Qatar attends Iraq summit, demanding financial recovery

241 0 Updated: 2021-09-19 09:11:10 Listed: 2021-07-02 Report WEB ID: 1293


On Wednesday, Qatar joined other Arab League members in Baghdad for a two-day International Conference for the Recovery of Stolen Funds.

Attended by the Arab League's Secretary General Ahmed Abu Al Ghait, Qatar's Justice Minister Masoud bin Mohammed Al Ameri, and his Arab colleagues.

The seminar, according to QNA, focused on combatting corruption and retrieving cash stolen from Iraq since the 2003 US invasion while showcasing ways to employ recovered capital.

"Corruption and terrorism are two sides of the same coin," stated Iraq's Prime Minister Mustafa Al-Kadhimi.

Al-Kadhimi remarked in his broadcast remarks during the conference's opening session that "I call on friendly and brotherly countries to help Iraq regain its funds."

In recent years, a special anti-corruption committee has revealed years of corruption, according to the PM.

“Despite attacks and false accusations aimed at sabotaging the committee's work, the committee unearthed corruption files that had been hidden for 17 years,” he stated.

Meanwhile, Iraq's Justice Minister Salar Abdul Sattar lamented a lack of international attempts to recover stolen assets.

“We are determined to retrieve all of Iraq's money from abroad,” Abdul Sattar said.

On May 23, Iraqi President Barham Salih estimated up to $150 billion had been smuggled out of the country since the US-led invasion in 2003.

Haitham Al-Jubouri, head of the Iraqi Finance Committee, said money is stolen by powerful dealers handing him fraudulent receipts worth millions of dollars.

Salih presented the Iraqi Parliament with a draft Corrupt Funds Recovery Act in May, aiming to “strengthen the Iraqi nation's powers to recover money stolen in corrupt dealings, hold corrupt people accountable and bring them to justice”.

According to Transparency International, Iraq is one of the world's most corrupt countries.
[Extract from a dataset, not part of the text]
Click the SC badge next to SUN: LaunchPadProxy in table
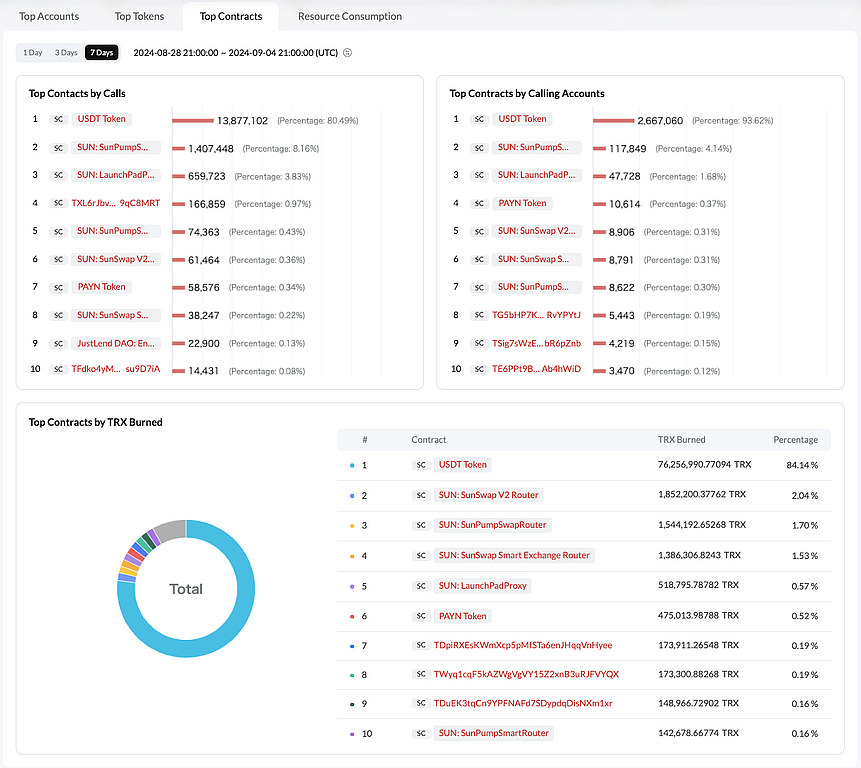 [x=420, y=586]
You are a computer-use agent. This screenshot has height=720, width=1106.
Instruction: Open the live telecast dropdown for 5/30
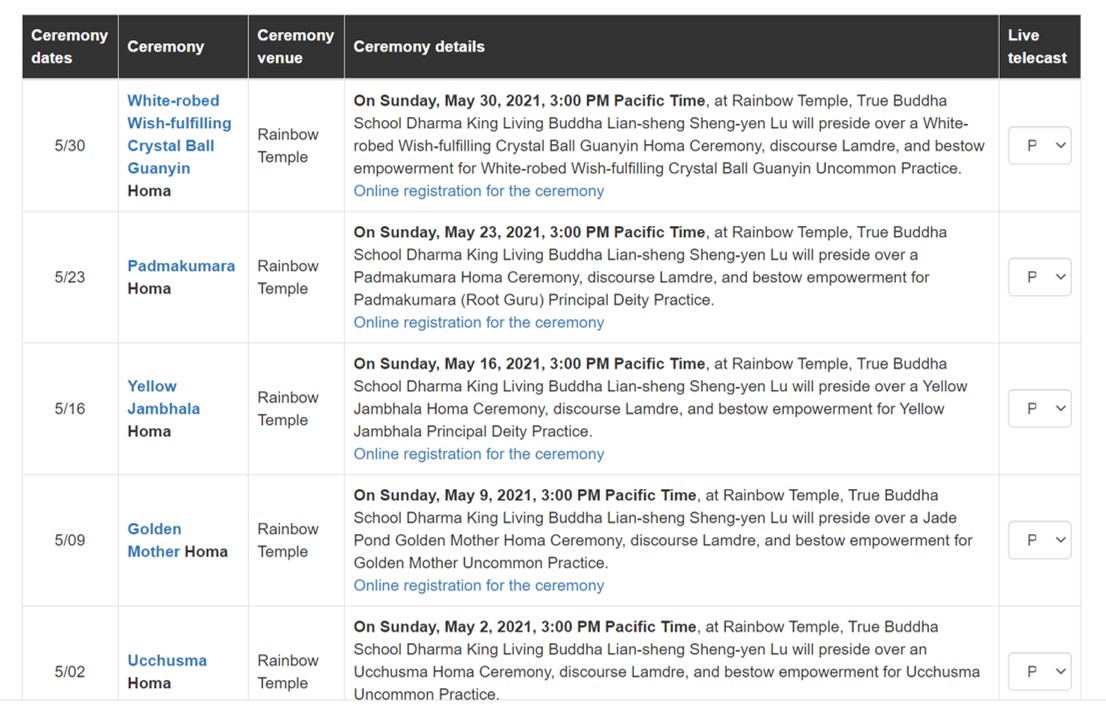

It is now ranked 160 out of 180.

Millions of Iraqis took to the streets in 2019 to demand an end to corruption. Civils protested unemployment and lack of basic services.

Iraq has suffered since the US invasion, with the health ministry reporting at least 151,000 deaths between 2003 and 2006. But the total number of civilian deaths is debatable.

UNICEF estimates that 4-5 million children have been orphaned.

The Watson Institute found 9.2 million displaced Iraqis after the war, up from 21 million in 2019.

Human rights abuses are still rampant in the war-torn country, particularly in the US-run Abu Ghraib jail.

In 2004, images emerged of naked captives being stacked on top of each other, attacked by dogs, electrocuted, and forced to pose in humiliating positions by US forces in Iraq.

The US invaded Iraq based on bogus claims that it had WMD. Despite this, 2,500 US forces remain in Iraq to fight the Islamic State extremist group in Operation Inherent Resolve.
In August, the US returned almost 17,000 4,000-year-old smuggled artifacts to Iraq.